Organs

This chapter is devoted to discussing organ radiation safety and sensitivity. Emami's 1991 paper discussing normal tissue tolerance was a good beginning to understanding the absolute safety of radiation to uninvolved tissue. As radiation treatment delivery techniques have become ever more sophisticated, the questions concerning radiation safety, dose, fractionation and disease control have become ever more complex.

Uncertainty in determining normal tissue dose limits

Bentzen's introduction to the Quantec scientific issues states, "NTCP (normal tissue complication probability) models are not ideal. Issues related to the grading of side effects, selection of appropriate statistical methods, testing of internal and external model validity, and quantification of predictive power and statistical uncertainty, all limit the usefulness of much of the published literature. Synthesis (meta-analysis) of data from multiple studies is often impossible because of suboptimal primary analysis, insufficient reporting and variations in the models and predictors analyzed. Clinical limitations to the current knowledge base include the need for more data on the effect of patient-related cofactors, interactions between dose distribution and cytotoxic or molecular targeted agents, and the effect of dose fractions and overall treatment time in relation to nonuniform dose distributions." IJROBP 2010:76(3) Supplememnt S1-S160)

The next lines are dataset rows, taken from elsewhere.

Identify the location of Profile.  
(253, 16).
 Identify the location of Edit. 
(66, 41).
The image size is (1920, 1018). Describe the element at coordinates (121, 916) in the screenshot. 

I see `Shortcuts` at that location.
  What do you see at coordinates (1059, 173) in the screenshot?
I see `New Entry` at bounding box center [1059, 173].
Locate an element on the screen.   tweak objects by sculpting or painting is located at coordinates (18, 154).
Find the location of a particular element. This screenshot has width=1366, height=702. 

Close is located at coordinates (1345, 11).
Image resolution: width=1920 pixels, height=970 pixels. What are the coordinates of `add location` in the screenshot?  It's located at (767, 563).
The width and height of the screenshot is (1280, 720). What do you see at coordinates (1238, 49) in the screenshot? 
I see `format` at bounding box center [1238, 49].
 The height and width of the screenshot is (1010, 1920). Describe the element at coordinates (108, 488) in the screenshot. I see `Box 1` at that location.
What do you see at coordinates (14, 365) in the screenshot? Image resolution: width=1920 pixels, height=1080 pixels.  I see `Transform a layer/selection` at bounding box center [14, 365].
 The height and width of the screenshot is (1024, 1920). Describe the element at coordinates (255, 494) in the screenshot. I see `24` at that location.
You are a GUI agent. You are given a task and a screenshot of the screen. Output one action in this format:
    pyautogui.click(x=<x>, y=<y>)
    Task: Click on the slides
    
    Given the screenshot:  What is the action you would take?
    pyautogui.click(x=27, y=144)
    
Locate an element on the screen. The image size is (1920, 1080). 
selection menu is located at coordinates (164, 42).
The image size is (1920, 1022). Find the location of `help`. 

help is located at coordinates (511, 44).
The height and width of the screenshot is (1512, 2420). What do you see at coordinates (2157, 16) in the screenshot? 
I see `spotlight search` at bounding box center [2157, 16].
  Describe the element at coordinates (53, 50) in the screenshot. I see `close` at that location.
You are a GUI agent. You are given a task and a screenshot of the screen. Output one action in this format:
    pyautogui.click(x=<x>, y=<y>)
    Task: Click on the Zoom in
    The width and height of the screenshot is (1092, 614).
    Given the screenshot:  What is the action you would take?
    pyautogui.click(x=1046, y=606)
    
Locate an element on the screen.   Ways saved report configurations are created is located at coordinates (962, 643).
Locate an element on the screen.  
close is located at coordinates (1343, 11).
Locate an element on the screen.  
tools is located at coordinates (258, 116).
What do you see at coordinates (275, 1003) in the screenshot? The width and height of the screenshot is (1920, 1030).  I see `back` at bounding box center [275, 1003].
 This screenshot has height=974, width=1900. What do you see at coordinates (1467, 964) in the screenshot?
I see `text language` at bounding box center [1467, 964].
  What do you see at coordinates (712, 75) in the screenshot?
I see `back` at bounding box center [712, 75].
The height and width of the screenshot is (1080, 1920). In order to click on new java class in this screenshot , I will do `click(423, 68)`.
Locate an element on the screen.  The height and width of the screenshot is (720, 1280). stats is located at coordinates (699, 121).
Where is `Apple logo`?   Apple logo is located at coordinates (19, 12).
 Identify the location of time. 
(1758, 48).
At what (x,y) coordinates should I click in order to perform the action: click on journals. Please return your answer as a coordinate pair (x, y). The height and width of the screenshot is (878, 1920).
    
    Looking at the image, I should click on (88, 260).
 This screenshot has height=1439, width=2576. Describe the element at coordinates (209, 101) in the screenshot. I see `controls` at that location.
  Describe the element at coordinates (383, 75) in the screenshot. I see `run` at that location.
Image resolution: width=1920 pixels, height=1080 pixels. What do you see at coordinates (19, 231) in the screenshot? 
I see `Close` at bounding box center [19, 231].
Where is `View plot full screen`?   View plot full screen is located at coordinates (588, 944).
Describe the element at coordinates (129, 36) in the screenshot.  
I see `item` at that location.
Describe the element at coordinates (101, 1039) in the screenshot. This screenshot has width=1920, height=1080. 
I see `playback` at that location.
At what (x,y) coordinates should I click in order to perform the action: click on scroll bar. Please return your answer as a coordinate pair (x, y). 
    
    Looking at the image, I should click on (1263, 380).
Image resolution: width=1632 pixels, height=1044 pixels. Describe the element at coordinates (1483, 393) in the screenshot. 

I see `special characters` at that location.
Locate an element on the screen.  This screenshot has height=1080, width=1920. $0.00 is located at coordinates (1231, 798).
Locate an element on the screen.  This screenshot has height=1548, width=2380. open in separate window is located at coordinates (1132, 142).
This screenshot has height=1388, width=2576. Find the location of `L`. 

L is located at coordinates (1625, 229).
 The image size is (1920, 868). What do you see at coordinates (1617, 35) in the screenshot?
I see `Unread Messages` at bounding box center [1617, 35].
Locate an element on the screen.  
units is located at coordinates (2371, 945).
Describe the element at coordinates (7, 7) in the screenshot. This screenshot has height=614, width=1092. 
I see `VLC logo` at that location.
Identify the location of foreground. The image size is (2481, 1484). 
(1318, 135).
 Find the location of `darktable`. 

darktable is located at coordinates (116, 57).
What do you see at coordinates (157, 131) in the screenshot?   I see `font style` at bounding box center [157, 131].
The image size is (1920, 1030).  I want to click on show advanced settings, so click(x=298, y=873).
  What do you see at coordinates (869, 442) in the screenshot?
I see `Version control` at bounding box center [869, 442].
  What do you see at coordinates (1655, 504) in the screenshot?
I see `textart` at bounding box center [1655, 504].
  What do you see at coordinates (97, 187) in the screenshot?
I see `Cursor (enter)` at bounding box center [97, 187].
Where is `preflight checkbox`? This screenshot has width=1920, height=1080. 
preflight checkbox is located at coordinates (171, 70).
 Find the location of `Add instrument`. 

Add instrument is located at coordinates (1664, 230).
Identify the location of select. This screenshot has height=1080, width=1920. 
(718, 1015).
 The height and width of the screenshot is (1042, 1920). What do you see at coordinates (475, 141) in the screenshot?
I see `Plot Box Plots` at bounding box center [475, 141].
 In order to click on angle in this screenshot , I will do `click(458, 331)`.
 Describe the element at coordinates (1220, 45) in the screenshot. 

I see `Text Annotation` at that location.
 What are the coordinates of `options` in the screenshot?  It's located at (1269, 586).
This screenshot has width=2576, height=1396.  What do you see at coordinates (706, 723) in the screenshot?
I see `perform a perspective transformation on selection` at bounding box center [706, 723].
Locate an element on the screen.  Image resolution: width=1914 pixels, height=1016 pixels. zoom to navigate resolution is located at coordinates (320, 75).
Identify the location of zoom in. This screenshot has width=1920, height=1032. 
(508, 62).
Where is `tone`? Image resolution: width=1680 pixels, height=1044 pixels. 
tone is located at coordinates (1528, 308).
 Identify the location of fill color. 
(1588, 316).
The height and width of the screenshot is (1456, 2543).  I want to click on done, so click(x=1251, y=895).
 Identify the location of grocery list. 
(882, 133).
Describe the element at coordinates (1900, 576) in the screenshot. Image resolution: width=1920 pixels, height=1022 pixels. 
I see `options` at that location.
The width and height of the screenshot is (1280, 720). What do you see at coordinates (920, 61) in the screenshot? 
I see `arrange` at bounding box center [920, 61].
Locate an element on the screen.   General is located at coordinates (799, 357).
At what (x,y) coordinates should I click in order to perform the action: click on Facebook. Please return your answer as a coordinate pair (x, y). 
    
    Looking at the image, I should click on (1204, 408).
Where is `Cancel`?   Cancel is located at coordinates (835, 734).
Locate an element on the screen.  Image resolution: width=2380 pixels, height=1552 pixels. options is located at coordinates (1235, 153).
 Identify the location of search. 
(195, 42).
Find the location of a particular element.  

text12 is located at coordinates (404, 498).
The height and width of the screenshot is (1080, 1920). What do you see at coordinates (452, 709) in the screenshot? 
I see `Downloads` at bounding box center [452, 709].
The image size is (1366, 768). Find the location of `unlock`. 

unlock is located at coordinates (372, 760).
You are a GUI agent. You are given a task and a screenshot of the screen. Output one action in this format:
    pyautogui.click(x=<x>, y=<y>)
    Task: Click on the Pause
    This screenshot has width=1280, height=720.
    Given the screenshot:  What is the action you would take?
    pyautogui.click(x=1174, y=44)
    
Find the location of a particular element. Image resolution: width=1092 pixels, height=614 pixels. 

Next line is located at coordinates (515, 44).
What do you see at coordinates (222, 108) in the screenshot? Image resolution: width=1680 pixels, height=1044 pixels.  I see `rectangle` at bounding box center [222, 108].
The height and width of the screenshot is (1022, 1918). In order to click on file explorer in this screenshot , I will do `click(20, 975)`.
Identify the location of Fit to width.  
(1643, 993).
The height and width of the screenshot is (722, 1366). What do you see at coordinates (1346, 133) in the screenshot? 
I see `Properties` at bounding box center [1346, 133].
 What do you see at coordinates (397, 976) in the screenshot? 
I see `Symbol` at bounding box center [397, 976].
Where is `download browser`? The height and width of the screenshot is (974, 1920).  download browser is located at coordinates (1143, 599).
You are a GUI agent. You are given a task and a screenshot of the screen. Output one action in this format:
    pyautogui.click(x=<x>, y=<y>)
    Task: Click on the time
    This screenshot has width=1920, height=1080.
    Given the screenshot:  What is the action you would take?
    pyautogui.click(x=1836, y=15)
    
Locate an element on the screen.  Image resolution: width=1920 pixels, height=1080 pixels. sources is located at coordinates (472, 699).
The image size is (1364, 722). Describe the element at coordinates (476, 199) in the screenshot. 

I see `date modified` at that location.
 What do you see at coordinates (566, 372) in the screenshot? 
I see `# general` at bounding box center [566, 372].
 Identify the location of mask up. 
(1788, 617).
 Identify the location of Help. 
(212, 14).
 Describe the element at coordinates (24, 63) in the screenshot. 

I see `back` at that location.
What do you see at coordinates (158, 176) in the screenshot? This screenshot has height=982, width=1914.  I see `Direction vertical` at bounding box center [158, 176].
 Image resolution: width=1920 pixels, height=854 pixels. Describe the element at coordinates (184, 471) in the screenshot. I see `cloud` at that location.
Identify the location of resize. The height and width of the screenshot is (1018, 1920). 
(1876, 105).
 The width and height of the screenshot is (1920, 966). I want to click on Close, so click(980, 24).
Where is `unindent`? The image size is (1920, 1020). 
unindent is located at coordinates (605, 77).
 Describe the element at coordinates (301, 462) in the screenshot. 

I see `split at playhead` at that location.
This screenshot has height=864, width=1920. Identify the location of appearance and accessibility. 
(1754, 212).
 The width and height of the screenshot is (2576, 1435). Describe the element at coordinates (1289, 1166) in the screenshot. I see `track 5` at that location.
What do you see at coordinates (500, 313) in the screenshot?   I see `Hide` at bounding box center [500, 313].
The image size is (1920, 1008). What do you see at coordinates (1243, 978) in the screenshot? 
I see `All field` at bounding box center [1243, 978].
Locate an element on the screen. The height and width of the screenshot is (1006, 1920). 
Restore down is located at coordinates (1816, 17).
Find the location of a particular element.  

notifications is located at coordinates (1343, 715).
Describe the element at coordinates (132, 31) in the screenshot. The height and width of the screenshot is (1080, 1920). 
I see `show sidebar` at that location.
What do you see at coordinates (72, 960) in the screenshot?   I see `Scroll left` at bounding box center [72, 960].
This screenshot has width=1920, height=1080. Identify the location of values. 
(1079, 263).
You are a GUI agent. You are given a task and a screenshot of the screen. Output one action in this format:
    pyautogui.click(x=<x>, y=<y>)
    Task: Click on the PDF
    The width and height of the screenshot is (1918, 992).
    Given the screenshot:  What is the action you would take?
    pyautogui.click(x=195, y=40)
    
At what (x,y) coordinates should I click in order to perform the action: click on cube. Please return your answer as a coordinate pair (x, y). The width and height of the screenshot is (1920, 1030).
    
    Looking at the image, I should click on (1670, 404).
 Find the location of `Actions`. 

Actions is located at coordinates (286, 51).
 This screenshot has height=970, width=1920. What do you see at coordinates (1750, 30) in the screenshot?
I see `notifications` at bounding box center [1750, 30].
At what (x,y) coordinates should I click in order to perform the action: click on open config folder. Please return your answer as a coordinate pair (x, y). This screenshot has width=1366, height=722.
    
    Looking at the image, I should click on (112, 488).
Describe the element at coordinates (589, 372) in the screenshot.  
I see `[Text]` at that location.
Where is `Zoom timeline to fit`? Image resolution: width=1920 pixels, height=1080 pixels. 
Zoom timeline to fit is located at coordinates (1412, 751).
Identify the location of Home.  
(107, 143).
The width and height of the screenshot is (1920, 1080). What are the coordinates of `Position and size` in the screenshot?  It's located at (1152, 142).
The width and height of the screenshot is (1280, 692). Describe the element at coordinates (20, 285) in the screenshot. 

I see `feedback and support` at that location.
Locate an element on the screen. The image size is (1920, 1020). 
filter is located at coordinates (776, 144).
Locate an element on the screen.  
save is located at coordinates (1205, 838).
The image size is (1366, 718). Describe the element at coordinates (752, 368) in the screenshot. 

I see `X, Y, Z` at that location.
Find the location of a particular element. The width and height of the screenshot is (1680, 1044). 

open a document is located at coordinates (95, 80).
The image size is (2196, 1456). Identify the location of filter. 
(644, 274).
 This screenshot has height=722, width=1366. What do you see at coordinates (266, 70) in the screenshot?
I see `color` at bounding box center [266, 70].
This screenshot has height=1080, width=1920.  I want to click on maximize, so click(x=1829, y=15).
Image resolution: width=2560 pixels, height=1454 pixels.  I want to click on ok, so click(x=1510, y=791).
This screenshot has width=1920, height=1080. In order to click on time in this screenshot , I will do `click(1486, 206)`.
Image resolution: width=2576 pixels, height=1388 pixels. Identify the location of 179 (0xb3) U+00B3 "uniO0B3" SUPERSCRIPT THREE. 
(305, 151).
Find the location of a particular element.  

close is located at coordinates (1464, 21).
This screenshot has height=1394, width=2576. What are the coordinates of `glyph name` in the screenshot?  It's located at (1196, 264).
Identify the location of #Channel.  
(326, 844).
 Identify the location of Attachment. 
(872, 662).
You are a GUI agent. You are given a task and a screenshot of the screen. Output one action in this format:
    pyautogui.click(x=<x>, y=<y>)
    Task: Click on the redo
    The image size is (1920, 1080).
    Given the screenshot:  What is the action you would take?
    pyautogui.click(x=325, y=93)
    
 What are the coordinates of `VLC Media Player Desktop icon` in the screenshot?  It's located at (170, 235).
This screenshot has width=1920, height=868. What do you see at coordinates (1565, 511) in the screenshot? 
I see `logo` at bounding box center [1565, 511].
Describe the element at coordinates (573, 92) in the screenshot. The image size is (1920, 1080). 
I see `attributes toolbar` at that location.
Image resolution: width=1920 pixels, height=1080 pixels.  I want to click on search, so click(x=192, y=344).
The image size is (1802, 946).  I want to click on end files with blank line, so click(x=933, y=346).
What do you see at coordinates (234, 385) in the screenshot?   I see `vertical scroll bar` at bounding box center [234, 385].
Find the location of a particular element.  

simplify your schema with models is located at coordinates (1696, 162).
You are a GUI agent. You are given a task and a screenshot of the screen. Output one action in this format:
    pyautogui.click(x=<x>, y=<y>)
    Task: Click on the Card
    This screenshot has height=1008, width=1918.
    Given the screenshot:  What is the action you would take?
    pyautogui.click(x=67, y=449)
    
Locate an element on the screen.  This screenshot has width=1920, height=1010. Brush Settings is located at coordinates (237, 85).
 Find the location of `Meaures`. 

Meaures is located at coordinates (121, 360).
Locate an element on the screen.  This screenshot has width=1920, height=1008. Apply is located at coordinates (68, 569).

Organ toxicity to radiation has always been a key consideration. Initially, the key limiting organ was skin, with the Skin Erythema Dose being the dose limiting toxicity. With the advent of megavoltage radiation, with its skin sparing dosimetry skin dose was no longer the dose limiting toxicity. The focus began to shift to internal organ dose limiting toxicities.

Evolution of Treatment

A second sea change in radiation therapy delivery came about with the advent of sophisticated imaging based radiation therapy and a rapid migration from plane films and boney anatomic treatment delivery to 3d-conformal radiation therapy using CT, MRI, PET and other 3d imaging modalities. This was further refined with the advent of intensity modulated radiation therapy, and the advent of proton dose distributions. There is a need to understand the toxicities to uninvolved tissues with inhomogenous dosimetry, non-standard dose-fractionation schemes, partial organ irradiation tolerances, and the general toxicities associated with radiation treatment.

The Controversies and goals

The compilation here attempts to examine the available data (which is disparate), and organize it in such a way so as to provide a reasonable clinical reference guide. Please note that the data here may be controversial, particularly when non-conventional dose/fractionation schemes are used. For example, a debate recently took place on spinal cord dose constraints. The original study author used a dose of 36 Gy as a dose limiting constraint. Conventional wisdom uses 45 Gy, while the NCCN guidelines recommended 41 Gy (NCCN slcl v2.2014, v2.2015 citing CALGB 30610, A. Turrisi, personal communication). I used 39 Gy as a reasonable (so I thought) compromise, and was castigated for it by a well known and established radiation oncologist, who repeated the act at a national conference from the floor microphone. It seems to me that a better approach is to dilligently study the data, accepting the fact that we do not know enough about the subject, and to systematically acquire new data to insure that future patients will benefit from greater understanding and application of that understanding to improve disease control and to minimize adverse impact on the lives of cancer patients.